TASK OBJECTIVE: From the pie recipe below, extract word for word the stretch from "This slideshow is" through "Save the juice.".

PAGE EXTRACT:
This is how my Razzcherry Pie was born. Dad wanted pie for his birthday celebration last year, so I did an experiment to come up with a cherry & raspberry filling.  Though delicious, it turned out pretty runny so I tweaked it a bit and tried it again for our belated Mother’s Day barbecue this year (because, of course, Mom wanted pie instead of cake).  It came out perfect so I thought I’d share the recipe now that I’ve worked out the kinks.

Veronica’s Razzcherry Pie

Prepare to be razzle dazzled!

Almond Crust
1/2 cup slivered almonds
2 cups all-purpose flour, plus extra for rolling
1 teaspoon salt
1 heaping teaspoon brown sugar
1 cup (2 sticks) unsalted butter, very-cold, cut into 16 pieces
4 to 6 Tbsp ice water, very cold

Raspberry-Cherry Filling
1 (10-oz) package frozen raspberries
2 (14.5-oz) cans sour pitted cherries, drained well (juice reserved)
1 cup sugar
4 tbsp. cornstarch
2 tbsp butter
¼ tsp salt
½ tsp. almond extract
½ tsp red food coloring (optional)

Additional
milk & coarse sugar for top crust

Directions


This slideshow is meant as an accompaniment to the directions and has step-by-step photos & instruction for making a lattice top crust.

The night before you make the pie, put the raspberries into a colander and set it over a bowl.  Put the whole thing in the refrigerator and by the time you use them, they’ll be thawed and drained.  Save the juice.

DATASET EXCERPT:
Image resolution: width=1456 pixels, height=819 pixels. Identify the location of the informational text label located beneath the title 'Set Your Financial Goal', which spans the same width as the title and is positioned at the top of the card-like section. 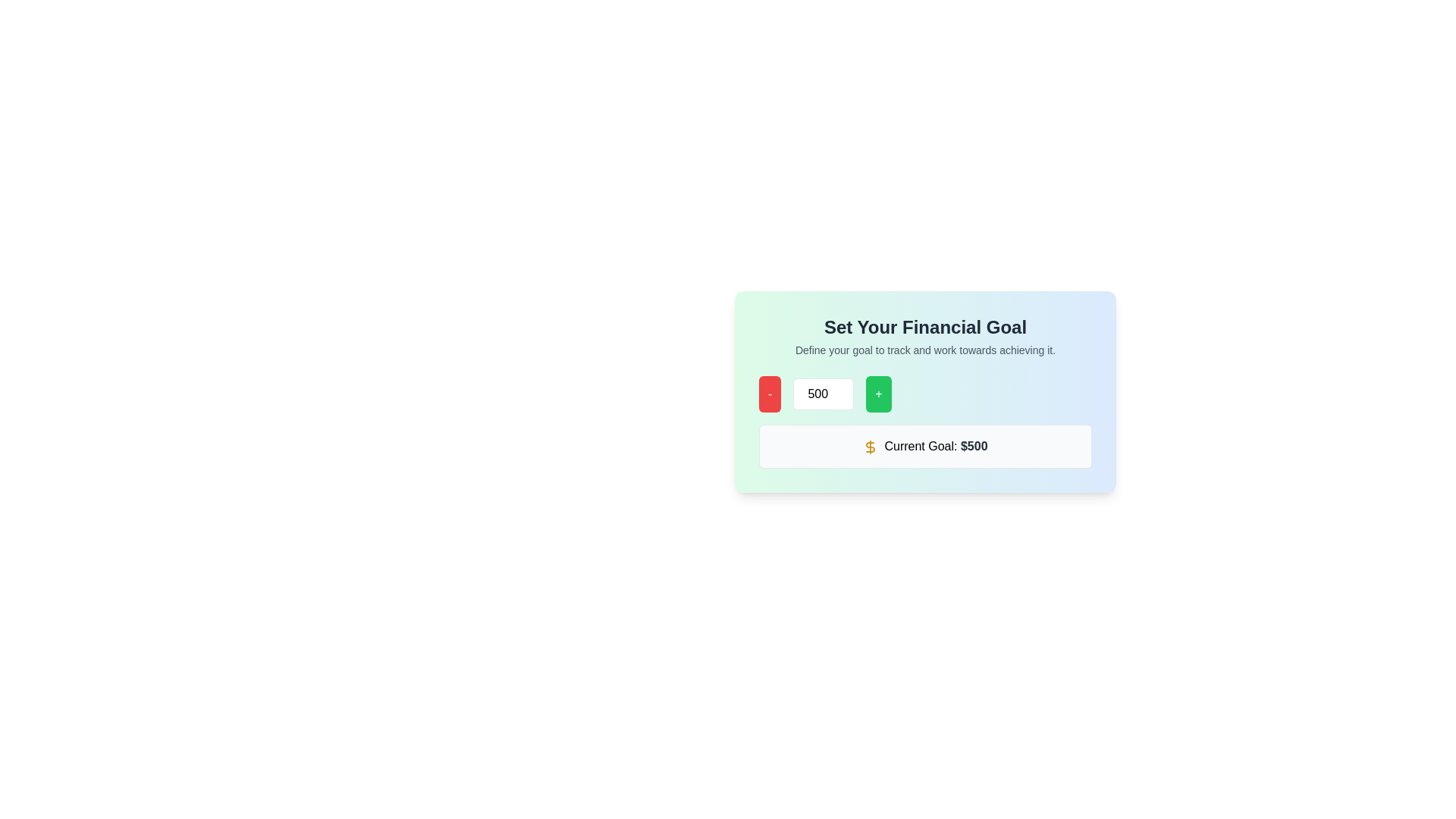
(924, 350).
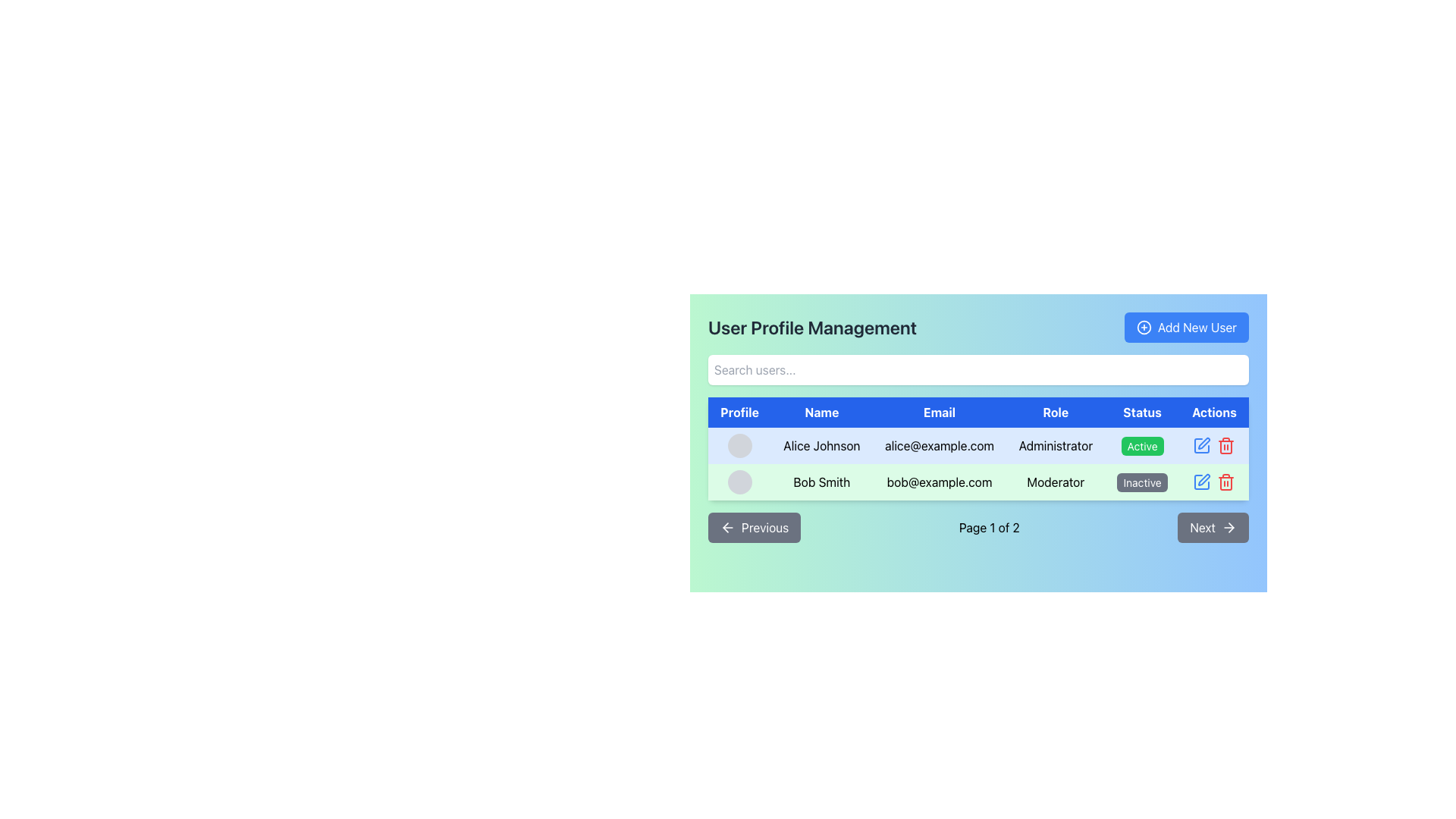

ANSWER BELOW:
This slideshow is meant as an accompaniment to the directions and has step-by-step photos & instruction for making a lattice top crust.

The night before you make the pie, put the raspberries into a colander and set it over a bowl.  Put the whole thing in the refrigerator and by the time you use them, they’ll be thawed and drained.  Save the juice.